| PROMPT |
What are the lines, word for word, from the line with "Open the post timestamp 4 Kas, 10:11ös" up to and including the line with "Screen dimensions: 560x747" in the records below? Omit the pictures.

| DATA |
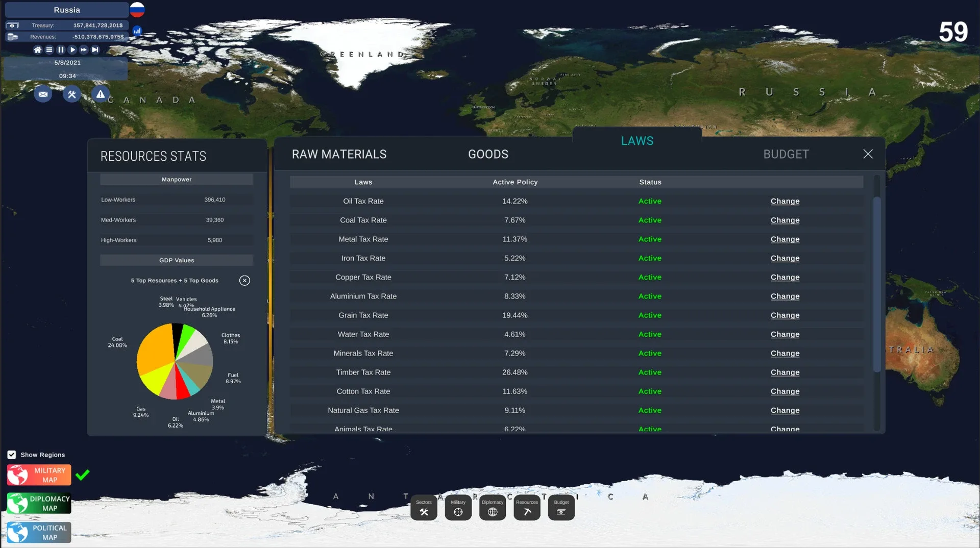Open the mail messages icon
This screenshot has height=548, width=980.
click(43, 94)
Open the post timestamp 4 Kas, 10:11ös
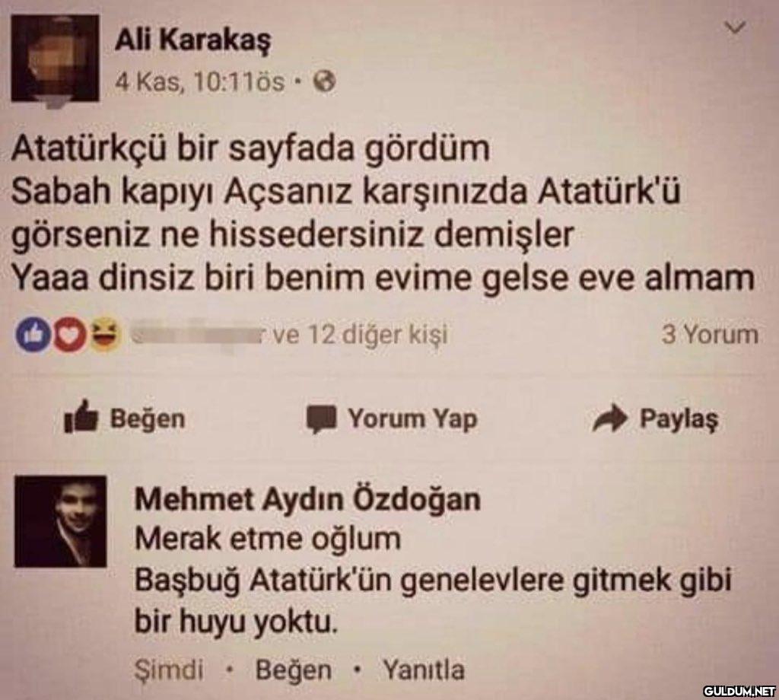Image resolution: width=779 pixels, height=700 pixels. (200, 81)
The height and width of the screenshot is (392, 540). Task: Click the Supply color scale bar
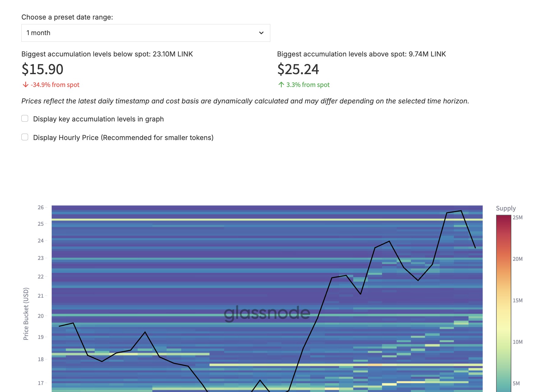(504, 303)
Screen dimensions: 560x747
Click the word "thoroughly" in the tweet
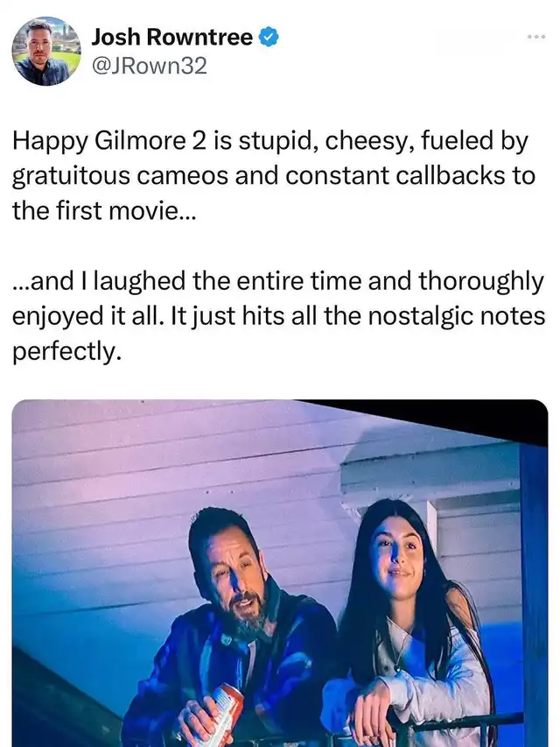481,281
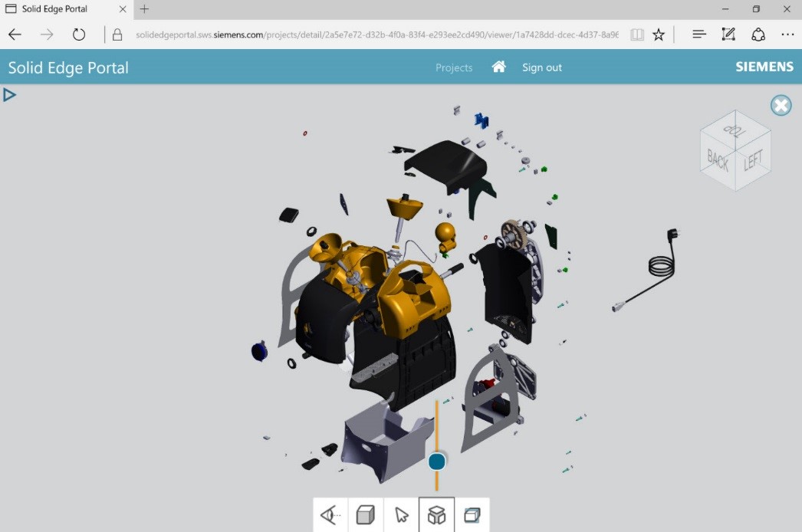The width and height of the screenshot is (802, 532).
Task: Click the Home icon in the navigation bar
Action: [499, 67]
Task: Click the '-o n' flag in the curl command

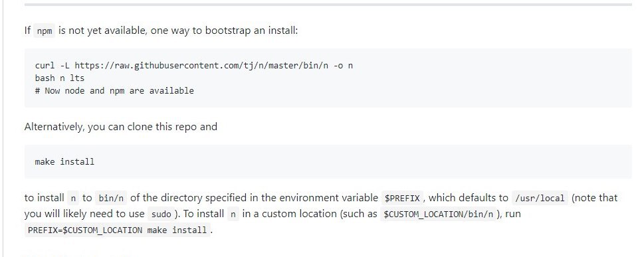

| ANSWER SECTION |
Open the post timestamp 4 Kas, 10:11ös
Image resolution: width=779 pixels, height=700 pixels. (200, 81)
The height and width of the screenshot is (392, 540). Task: Click the Supply color scale bar
(504, 303)
Screen dimensions: 560x747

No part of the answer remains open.